Starting a business is an exciting time in your life.  Your days are filled with meeting prospective investors and advisors, and you are eager to go live with your new product or service.  But don’t overlook one of the most important decisions during this time: Who will you go into business with, and how can the risks of that relationship be managed?  
I’m not going to tell you who is or is not a good business partner.  Instead, I’m going to highlight some issues to which you should give special consideration.

Whether your business partner is a good friend, significant other, family member, or former colleague, it is impossible to predict how that relationship will change over time.  While no one wants to think that it may deteriorate, there are some fairly simple steps you can take at the outset to protect both you and your business partner(s) if it does. 
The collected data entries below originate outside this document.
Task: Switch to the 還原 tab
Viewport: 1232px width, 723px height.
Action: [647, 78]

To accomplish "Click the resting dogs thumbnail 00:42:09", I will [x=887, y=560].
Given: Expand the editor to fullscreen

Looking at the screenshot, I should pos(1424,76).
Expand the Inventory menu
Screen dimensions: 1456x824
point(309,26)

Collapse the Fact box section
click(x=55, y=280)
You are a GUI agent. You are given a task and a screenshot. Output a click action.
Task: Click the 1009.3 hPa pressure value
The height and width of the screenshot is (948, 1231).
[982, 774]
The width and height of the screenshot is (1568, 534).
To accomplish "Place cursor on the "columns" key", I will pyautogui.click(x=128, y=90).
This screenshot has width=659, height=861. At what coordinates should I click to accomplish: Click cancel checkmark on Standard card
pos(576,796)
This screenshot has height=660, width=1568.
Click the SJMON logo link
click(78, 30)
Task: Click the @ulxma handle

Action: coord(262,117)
  • First, if you will have just two owners, avoid 50-50 ownership.  This may be difficult for both owners to swallow, but having a majority owner (i.e., 51% or greater) simply makes things easier and avoids deadlocks (see below).
  • Second, if the owners will be active in the business, each should have an employment agreement clearly setting forth his or her responsibilities and circumstances under which either the employee or the corporation may terminate the relationship.  This can be done even if the employment is at-will.  In a limited liability company (an LLC), members have member services agreements.
  • Next, don’t go too far without a carefully-drafted buy-sell agreement (for a corporation) or operating agreement (for an LLC).  A buy-sell or operating agreement addresses issues among owners, such as allocations of profits and losses, timing of distributions, and transfer or sale of ownership interests, but there is really no limit as to its contents.  It may seem time-consuming to prepare, but it may help dodge disagreements or drawn-out negotiations upon the occurrence of certain events.  For example, the agreement typically provides that the company, first, and the remaining owners, second, have a right of first refusal to purchase another owner’s interests upon his or her (i) proposed voluntary transfer to a third party, (ii) death, (iii) disability, (iv) termination of employment, or (v) involuntary transfer (i.e., bankruptcy or divorce).  It provides how the purchase price will be determined and paid.  It may also set forth conditions under which an owner may be expelled.
       Assuming you have 50-50 owners, deadlock provisions and/or a put-call 
       (or “Texas shootout”) provision may also be desirable.  Deadlock 
       provisions provide for the resolution of a stalemate, typically by a neutral 
       third party.  A put-call allows one owner (the “Offeror”) to offer his or 
       her shares for sale to the other owner (the “Offeree”).    The Offeree has 
       to either accept the Offeror’s offer or sell his or her shares to the Offeror
       on the same terms.  Because the put-call may be invoked at any time 
       during the entity’s existence, some two-owner entities forego it.  However, 
       it is perhaps the most effective way of determining how an owner may 
       be bought out, thereby circumventing long and expensive legal negotiations. 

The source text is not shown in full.